### [Complete the following]
**a.** Translate the sentence "His presence on Twitter was ubiquitous." from the Roger Ebert remembrance into Spanish.
**b.** Please summarize the Roger Ebert remembrance in two sentences.
**c.** From the Roger Ebert remembrance, list in full every sentence that ends with a question mark.

### [Text block]
---

Posted by: thewearyprofessor | April 5, 2013

Roger – A Personal Remembrance

It’s sad, but future generations will never be able to understand the effect Roger Ebert had on our lives. Of those aware enough at the time to care about film, who didn’t watch his reviews in the late 1970s and 1980s? Who didn’t know that “Two Thumbs Up” referred to favorable reviews in stereo by Roger and his partner/antagonist Gene Siskel? Nowadays, who didn’t meet Roger on the web anytime they looked for provocative and intelligent discourse? His presence on Twitter was ubiquitous. If he wasn’t tweeting, others were constantly re-tweeting him or linking his blog posts. The blog posts themselves were entertaining and enlightening not just because of what Roger said, which was invariably worth reading, but also because he would attract amazingly literate people to comment. Now Roger, that bespeckled bee buzzing around our internet lives, is stilled. That guy from our shared past that somehow metamorphosed into our frequent net companion is now gone—although who can’t still hear his voice in their heads?

---

### [Dataset excerpts]
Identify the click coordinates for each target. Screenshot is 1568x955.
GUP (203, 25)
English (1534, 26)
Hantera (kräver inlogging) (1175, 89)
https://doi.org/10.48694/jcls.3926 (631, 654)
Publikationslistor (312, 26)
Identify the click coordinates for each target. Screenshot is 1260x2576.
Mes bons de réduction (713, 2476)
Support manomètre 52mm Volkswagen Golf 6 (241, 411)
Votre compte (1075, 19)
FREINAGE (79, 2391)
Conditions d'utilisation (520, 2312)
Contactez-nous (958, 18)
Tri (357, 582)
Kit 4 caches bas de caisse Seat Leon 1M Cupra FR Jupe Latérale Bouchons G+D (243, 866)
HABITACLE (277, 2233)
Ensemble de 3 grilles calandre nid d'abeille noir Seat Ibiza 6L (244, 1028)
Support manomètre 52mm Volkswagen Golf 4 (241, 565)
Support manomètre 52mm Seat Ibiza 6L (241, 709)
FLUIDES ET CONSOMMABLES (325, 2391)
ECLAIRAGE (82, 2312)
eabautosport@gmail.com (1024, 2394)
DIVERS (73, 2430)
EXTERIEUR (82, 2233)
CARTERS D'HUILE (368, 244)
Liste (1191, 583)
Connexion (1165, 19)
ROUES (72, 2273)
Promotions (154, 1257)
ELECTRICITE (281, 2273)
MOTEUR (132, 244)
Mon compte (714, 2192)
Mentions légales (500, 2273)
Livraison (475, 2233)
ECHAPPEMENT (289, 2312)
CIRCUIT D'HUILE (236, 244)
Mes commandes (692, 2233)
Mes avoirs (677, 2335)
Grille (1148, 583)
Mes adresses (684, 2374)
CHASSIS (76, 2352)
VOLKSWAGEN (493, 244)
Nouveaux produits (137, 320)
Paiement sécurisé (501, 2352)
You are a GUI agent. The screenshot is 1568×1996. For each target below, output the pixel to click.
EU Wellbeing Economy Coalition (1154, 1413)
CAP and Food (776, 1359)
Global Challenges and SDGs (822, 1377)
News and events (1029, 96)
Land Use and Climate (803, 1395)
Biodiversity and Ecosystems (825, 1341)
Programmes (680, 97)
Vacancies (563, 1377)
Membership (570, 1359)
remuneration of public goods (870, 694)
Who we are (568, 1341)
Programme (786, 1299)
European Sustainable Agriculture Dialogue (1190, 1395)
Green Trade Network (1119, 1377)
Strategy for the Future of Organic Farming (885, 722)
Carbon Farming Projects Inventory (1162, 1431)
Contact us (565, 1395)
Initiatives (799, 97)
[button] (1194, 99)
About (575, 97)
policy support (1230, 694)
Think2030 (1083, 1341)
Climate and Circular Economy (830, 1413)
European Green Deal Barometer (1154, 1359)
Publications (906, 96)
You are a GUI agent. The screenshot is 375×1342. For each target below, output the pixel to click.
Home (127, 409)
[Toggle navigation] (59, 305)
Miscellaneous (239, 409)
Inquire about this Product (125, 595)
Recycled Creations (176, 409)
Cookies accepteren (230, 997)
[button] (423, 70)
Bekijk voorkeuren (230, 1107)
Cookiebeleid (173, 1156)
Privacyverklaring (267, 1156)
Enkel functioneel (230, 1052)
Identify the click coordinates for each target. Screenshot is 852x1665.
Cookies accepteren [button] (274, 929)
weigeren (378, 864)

---

### [Set of answers]
**a.** Su presencia en Twitter era omnipresente.

**b.** The writer laments that future generations will never understand Roger Ebert's effect on people who watched his reviews with Gene Siskel in the late 1970s and 1980s and later met him on the web. His tweets and blog posts, which drew remarkably literate commenters, made him a frequent online companion who is now gone.

**c.**
- Of those aware enough at the time to care about film, who didn't watch his reviews in the late 1970s and 1980s?
- Who didn't know that "Two Thumbs Up" referred to favorable reviews in stereo by Roger and his partner/antagonist Gene Siskel?
- Nowadays, who didn't meet Roger on the web anytime they looked for provocative and intelligent discourse?
- That guy from our shared past that somehow metamorphosed into our frequent net companion is now gone—although who can't still hear his voice in their heads?